[[ Given passage, beginning ]]
Mehdi Embareck Zeffane (; born 19 May 1992) is a professional footballer with Ligue 1 club Clermont. He plays primarily as a right-back, but has also been used as a left winger or left midfielder. Born in France, he represents Algeria at international level.

Club career
Born in Sainte-Foy-lès-Lyon, a commune in the Metropolis of Lyon, Zeffane made his debut for the Olympique Lyonnais B side on 21 August 2010 against RCO Agde at the Stade Louis Sanguin, in which he played the full 90 minutes, as Lyon's B team lost the match 1–0. He scored his first goal for the Lyon B team the next season on 13 August 2011 against FC Villefranche at the Stade Armand Chouffet, when he found the net in the 54th minute in what turned out to be Lyon B's last goal in a 6–0 rout over Villefranche.

In August 2015, Zeffane joined Ligue 1 club Rennes, signing a four-year contract with the club. On 22 August 2015, he scored the winning goal against his former side Lyon in a 2–1 away win for Rennes.

On 30 January 2020, Zeffane signed a two-year contract with Russian Premier League club Krylia Sovetov Samara.

On 14 January 2022, he joined Süper Lig club Yeni Malatyaspor on a one-and-a-half-year contract, with an option to extend for another year. He agreed the termination of his contract in April after the club failed to play his salary and that of teammates. He made nine appearances while Yeni Malatyaspor placed last in the league.

On 15 June 2022, Zeffane returned to France and signed a contract with Clermont for two years with an option for a third year.
[[ Given passage, end ]]
[[ Data block, beginning ]]
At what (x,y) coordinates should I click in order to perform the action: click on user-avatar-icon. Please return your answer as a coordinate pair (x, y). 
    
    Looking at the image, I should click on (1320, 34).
[[ Data block, end ]]
What to produce:
List every club that the biography of Mehdi Zeffane says he joined or signed a contract with. The material has no connection to the biography of Mehdi Zeffane.

Reply:
- Rennes
- Krylia Sovetov Samara
- Yeni Malatyaspor
- Clermont